Il découvre Fribourg à l’aube de ses 20 ans et raconte s’en souvenir comme étant une ville d’exceptionnelles rencontres, remplie de migrant-e-s de tous les coins du continent qui attendaient ensemble la fin de la guerre en Europe. Yoki raconte également à quel point le mélange de l’architecture gothique, des maisons du 15e siècle, et du style baroque de la ville l’ont touché. C’est ce qu’il appelle « l’unité de la molasse1 ».
« L’enrichissement de cette ville est venu par l’université, y’a pas de doutes1 »
Émile Aebischer est un artiste qui rappelle un art devenu aujourd’hui décadent, passé, duquel on ne parle plus assez. Il a cependant œuvré dans une période très riche et complexe pour l’histoire de l’Europe, allant d’Allemagne en Angleterre travailler au titre des dommages de guerre. Ironique, étant donné que ces deux pays qui s’affrontaient quelques années auparavant ont ensuite engagé le même artiste pour réparer les dégâts engendrés par l’un et l’autre. Émile raconte également de la Suisse cette vision qui résonne pour notre génération particulièrement : « [Cette vision de la Suisse] me fait un grand plaisir, car nous nous dirigeons vers une civilisation de métissage, d’un grand brassage […]1 »
Si Yoki est très connu pour ses œuvres dans le monde chrétien, c’est plutôt vers la peinture de la nature qu’il se tourne et pour laquelle il voue une vraie passion. Son désir est de faire voir les paysages aimés à travers ses yeux, ainsi que de « donner de la durée à des choses éphémères1 ». Tel un paysagiste, il se passionne pour la nature dans laquelle nous vivons, et dira d’ailleurs lui-même « c’est mon côté écolo sur les bords1 ».
Yoki avait une bonne mémoire visuelle, ce qui lui permettait de peindre même au retour de ses balades.

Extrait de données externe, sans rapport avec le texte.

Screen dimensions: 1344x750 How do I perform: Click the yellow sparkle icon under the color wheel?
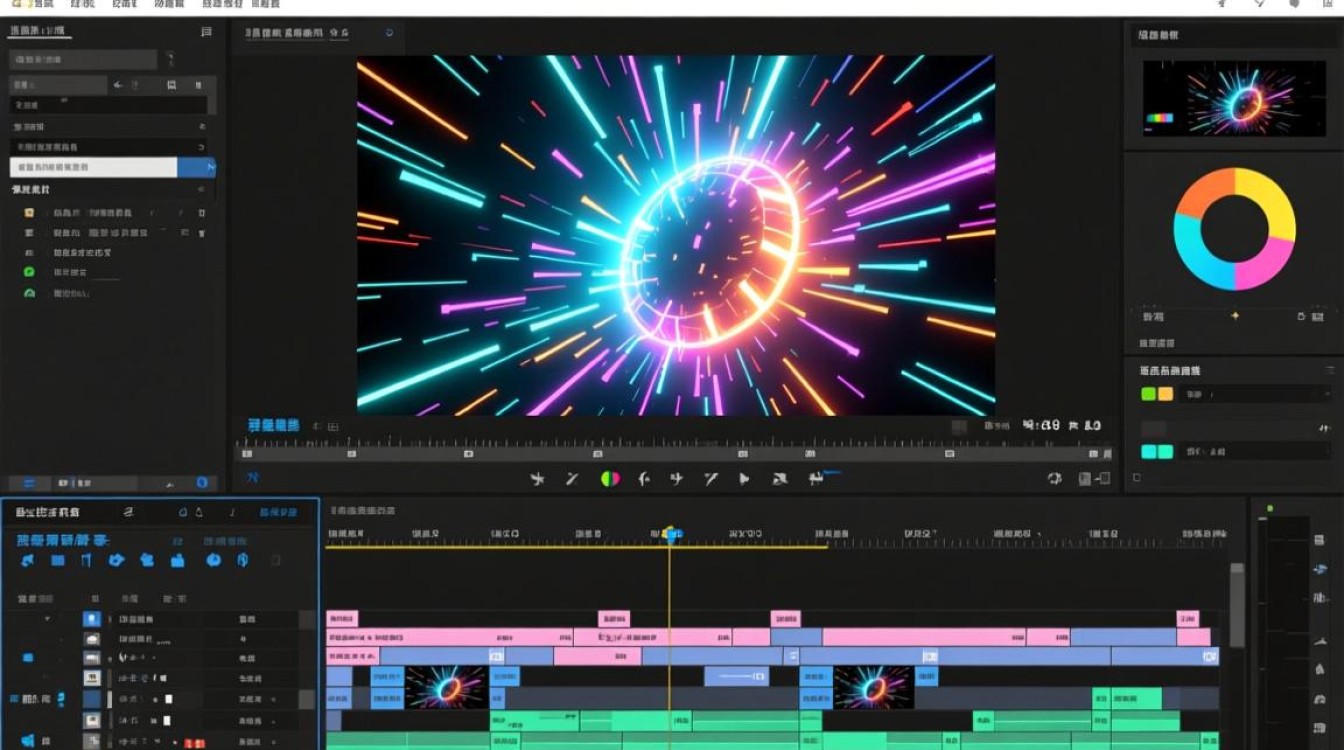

Il perdra malheureusement avec le temps cette capacité, étant atteint de la maladie d’Alzheimer, maladie qui l’affectera jusqu’à son décès en 2012.
« La lenteur suisse porte trop souvent pour de la conscience1 »
Mais alors, pourquoi son travail est-il pertinent aujourd’hui, dans une société qui s’éloigne de plus en plus de l’église ? C’est justement parce que nous tendons à nous opposer à la morale du siècle passé qu’il est important de nous rappeler les œuvres qui décorent ces églises. Yoki est le témoin d’une époque charnière pour l’Europe, ayant vécu aussi bien la deuxième guerre mondiale que la formation de l’Union Européenne, qui est aujourd’hui sans cesse remise en question. Il est important de se demander d’où notre art moderne dérive, et de savoir apprécier la philosophie de cet artiste qui est aujourd’hui tout à fait pertinente, entre amour d’une nature éphémère et acceptation de l’autre. Cet artiste, qui continua à peindre malgré sa maladie d’Alzheimer, a su inspirer les nouvelles générations d’artistes, de par ses œuvres intemporelles.